── RECORD EXCERPTS
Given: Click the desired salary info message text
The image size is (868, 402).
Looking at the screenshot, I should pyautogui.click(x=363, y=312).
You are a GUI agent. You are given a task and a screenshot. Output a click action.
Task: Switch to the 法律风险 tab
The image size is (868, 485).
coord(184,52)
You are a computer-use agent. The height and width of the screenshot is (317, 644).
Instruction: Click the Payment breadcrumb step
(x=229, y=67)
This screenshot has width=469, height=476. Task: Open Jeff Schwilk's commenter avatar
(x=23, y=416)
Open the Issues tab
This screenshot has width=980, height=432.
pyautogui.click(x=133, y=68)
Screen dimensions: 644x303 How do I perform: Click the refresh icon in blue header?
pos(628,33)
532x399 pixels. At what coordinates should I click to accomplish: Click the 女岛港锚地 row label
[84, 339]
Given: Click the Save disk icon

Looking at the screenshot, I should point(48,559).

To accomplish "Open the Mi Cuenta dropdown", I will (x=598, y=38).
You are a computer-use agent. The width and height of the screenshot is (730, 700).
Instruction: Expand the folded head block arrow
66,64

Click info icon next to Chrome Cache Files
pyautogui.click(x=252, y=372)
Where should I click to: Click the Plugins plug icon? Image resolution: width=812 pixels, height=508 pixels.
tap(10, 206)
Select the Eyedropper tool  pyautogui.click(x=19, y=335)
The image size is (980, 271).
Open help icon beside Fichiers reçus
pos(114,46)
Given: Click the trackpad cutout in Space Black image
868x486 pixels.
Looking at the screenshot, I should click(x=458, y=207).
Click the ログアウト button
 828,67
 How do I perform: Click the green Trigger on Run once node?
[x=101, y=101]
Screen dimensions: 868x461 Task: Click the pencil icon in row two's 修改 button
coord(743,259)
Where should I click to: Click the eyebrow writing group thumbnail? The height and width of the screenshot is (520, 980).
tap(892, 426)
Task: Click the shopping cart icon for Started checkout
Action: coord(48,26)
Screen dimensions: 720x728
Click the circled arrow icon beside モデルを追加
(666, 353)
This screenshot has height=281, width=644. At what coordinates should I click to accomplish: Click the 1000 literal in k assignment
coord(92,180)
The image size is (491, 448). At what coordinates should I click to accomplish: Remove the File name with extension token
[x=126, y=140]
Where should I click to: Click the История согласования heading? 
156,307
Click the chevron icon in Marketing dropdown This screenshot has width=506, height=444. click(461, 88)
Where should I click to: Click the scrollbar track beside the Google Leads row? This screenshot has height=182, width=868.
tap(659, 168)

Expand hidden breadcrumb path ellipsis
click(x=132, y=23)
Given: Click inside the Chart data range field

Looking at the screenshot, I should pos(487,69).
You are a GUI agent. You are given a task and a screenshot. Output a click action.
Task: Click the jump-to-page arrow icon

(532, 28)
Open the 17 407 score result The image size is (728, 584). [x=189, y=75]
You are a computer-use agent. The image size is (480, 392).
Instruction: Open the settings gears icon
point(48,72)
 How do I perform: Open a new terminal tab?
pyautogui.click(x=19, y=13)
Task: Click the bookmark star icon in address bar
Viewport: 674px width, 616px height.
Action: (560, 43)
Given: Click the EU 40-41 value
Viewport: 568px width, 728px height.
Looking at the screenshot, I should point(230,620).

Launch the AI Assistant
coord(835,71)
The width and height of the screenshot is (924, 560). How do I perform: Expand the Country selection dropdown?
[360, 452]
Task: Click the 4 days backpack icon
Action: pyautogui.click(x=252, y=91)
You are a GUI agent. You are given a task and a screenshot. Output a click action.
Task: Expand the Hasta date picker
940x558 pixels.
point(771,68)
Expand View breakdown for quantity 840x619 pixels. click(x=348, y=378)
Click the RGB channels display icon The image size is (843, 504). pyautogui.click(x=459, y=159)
────
EXERCISE REQUIREMENTS: What lines hold the string "computer"? Pick them out of the data.

YOUR RESPONSE:
You are a computer-use agent. The height and width of the screenshot is (317, 644).
You are a computer-use agent. The width and height of the screenshot is (730, 700).
You are a computer-use agent. The image size is (480, 392).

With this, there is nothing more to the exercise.